First, I encoding the source file in UTF-8. use firefox to open the html file. The img label will send a request, "xxx" character were encoded by UTF8.
I changed the meta into
<meta http-equiv="Content-Type" content="text/html; charset=gbk">
but nothing changed.
Second, I save the source file in ANSI, maybe GBK or GB2312.
when the charset=gbk, still encoding the character by UTF8.
BUT, when the charset=utf8, the characters were encoding by GBK. By the way, other Chinese character can't display in right way, e.g. the String in title.
How to control the browser's encoding behavior?
Upvotes: 1
Views: 2737
Reputation: 140236
UTF-8 is the standard for URL encoding. If you encode your source file physically in GBK, but use utf-8
in the content-type, you are just lying to the browser and will get inconsistent or non-working results.

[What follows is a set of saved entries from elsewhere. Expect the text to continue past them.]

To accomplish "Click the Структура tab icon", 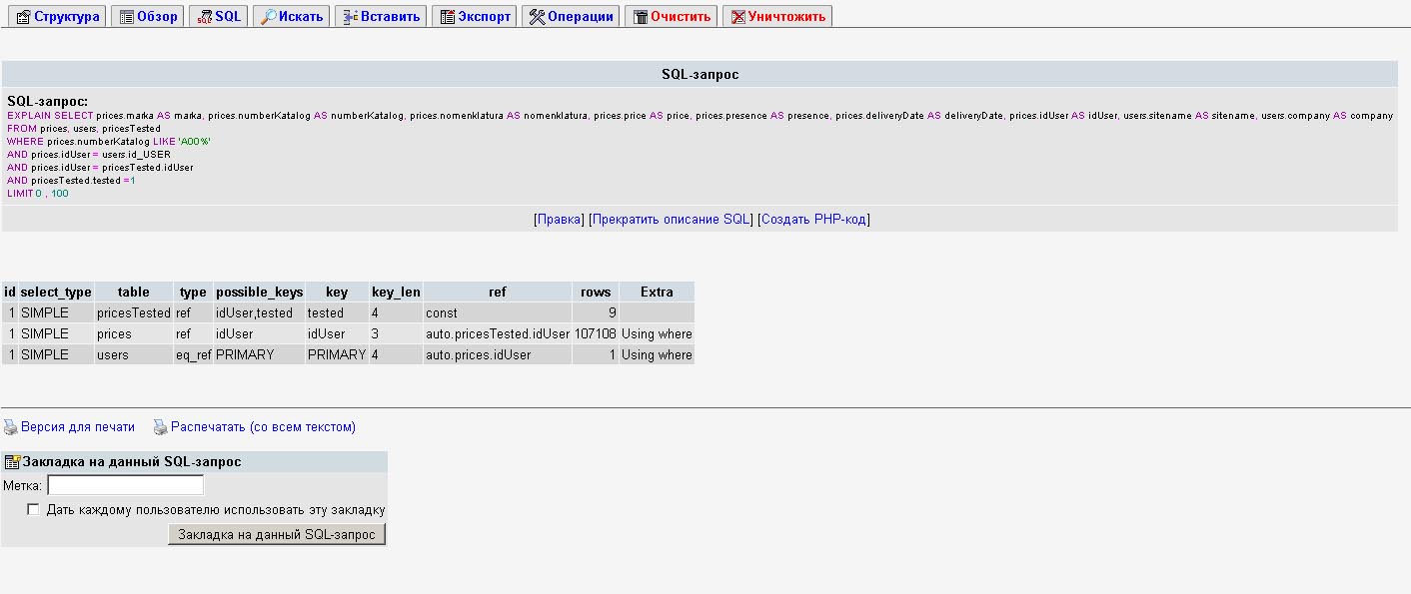I will click(x=23, y=17).
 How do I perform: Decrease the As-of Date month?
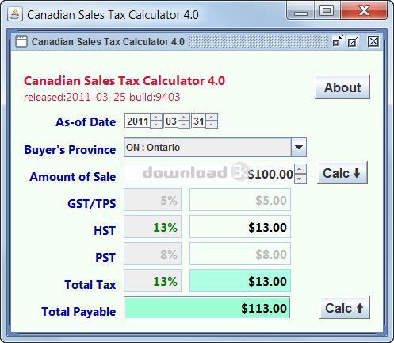(x=184, y=125)
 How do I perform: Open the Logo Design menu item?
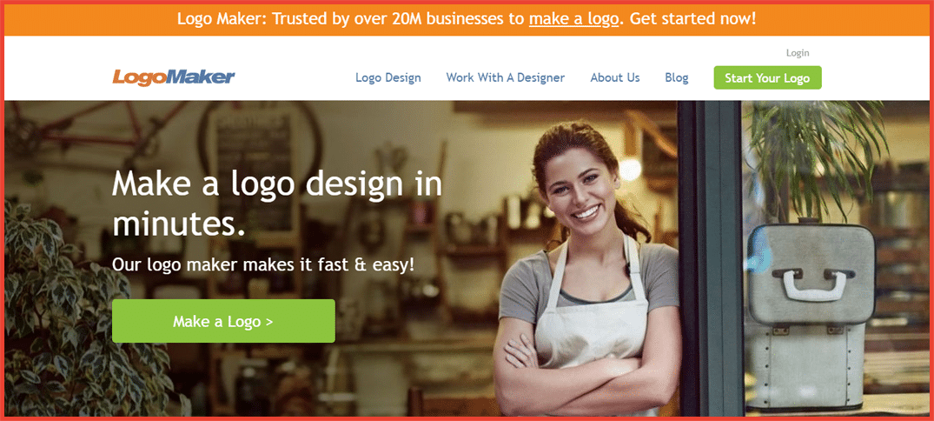(388, 77)
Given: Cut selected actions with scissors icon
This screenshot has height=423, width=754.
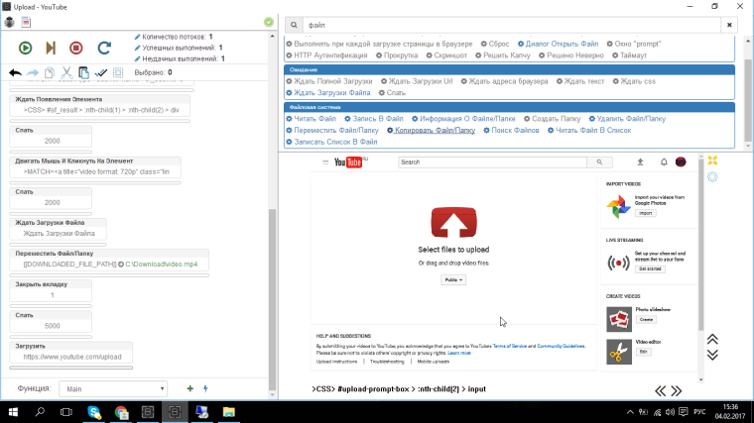Looking at the screenshot, I should click(x=65, y=72).
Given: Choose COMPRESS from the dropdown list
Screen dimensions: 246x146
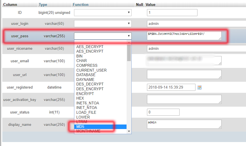Looking at the screenshot, I should click(x=87, y=65).
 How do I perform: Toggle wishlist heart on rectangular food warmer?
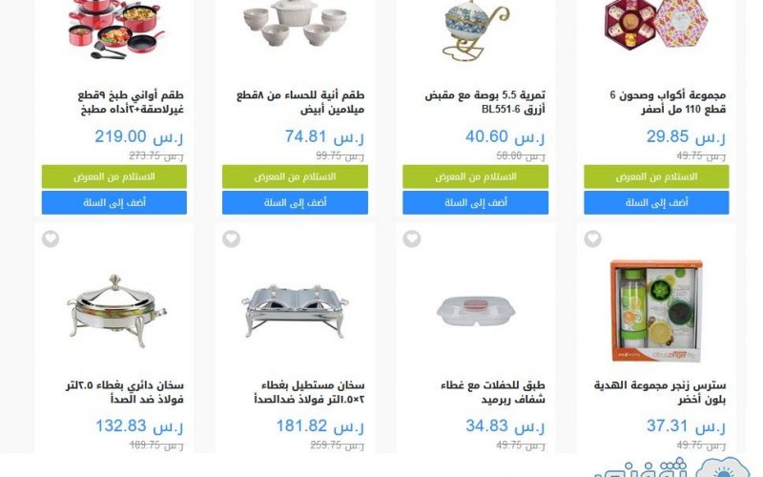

When a new URI scheme defines a component that represents textual data consisting of characters from the Universal Character Set [UCS], the data should first be encoded as octets according to the UTF-8 character encoding [STD63]; then only those octets that do not correspond to characters in the unreserved set should be percent- encoded. For example, the character A would be represented as "A", the character LATIN CAPITAL LETTER A WITH GRAVE would be represented as "%C3%80", and the character KATAKANA LETTER A would be represented as "%E3%82%A2
Upvotes: 2